A la radio  c’est la loi du tout ou rien. Si le livre parle positivement du système, on se hâte de le présenter. L’agence officielle de presse en fait tout un tapage. Et comme par providence, les interviewes se mettent à pleuvoir, comme si l’auteur était  Emile Zola  réincarné ou un tribun de high standing, comme fut Benjamin Constant, homme politique  qui ne jonglait pas avec les mots et ne craignait pas les puissants de son époque. Dans le cas contraire, si le livre comporte des analyses critiques ou des chroniques reflétant le vécu macabre, on en fait fi. L’autocensure engendre la censure.
Dire qu’il n’y a pas de discrimination  au Maroc, c’est un mensonge d’Etat. Le régionalisme n’est-il pas une discrimination ? La SNRT a un faible pour les Meknassi parce que le patron est issu de cette ville. Les autres n’ont qu’à aller boire la mer. Pour un mot on m’a censuré deux émissions  radiophoniques : dans la première interview, l’animateur m’avait demandé après une heure et quart d’enregistrement (Nagra) ce que je pensais de son émission.  Je lui avais dit la vérité. Il en fut vexé. Il s’était énervé et avait juré de ne rien diffuser de toute l’interview. Pour la seconde, on l’avait censurée pour avoir affirmé l’existence de gens qui confondent surréalisme et  « seroualisme »  (du mot seroual qui signifie pantalon).
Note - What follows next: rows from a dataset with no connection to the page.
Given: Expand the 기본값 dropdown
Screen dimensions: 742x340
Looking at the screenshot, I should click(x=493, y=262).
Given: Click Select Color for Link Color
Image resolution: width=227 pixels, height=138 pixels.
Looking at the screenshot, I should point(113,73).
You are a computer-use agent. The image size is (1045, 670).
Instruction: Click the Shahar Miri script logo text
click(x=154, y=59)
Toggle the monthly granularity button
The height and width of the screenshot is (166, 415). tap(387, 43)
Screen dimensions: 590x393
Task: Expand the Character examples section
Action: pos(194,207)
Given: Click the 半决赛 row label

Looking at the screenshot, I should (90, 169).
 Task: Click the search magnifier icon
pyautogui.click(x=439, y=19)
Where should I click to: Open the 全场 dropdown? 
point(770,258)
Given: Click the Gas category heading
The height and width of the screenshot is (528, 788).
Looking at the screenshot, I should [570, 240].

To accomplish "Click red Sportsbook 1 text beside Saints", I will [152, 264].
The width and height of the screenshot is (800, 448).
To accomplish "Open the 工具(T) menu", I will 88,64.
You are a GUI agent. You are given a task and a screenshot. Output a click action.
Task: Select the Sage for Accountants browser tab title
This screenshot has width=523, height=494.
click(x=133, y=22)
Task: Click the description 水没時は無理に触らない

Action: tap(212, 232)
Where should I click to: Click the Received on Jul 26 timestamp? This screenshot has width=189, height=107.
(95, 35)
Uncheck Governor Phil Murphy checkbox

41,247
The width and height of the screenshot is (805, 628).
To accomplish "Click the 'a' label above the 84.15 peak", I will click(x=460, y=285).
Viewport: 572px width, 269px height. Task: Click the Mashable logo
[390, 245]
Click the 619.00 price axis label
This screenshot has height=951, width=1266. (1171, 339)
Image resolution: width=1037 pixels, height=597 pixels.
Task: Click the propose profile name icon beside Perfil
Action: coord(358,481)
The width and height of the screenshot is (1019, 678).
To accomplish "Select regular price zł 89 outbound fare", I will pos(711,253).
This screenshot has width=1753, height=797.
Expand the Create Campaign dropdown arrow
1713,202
Enfin  tout récemment, j’ai donné de main propre à la directrice de la radio-SNRT de Marrakech une copie de mon dernier livre sur le cinéma, dans l’espoir de le présenter aux auditeurs. Elle avait promis de lui consacrer  une  émission. Trois semaines se sont écoulées et mon intuition me dit d’oublier cette aventure. Les livres font peur aux petits hommes et aux  petites femmes.  Quant à la télé, c’est la censure de la radio multipliée par dix.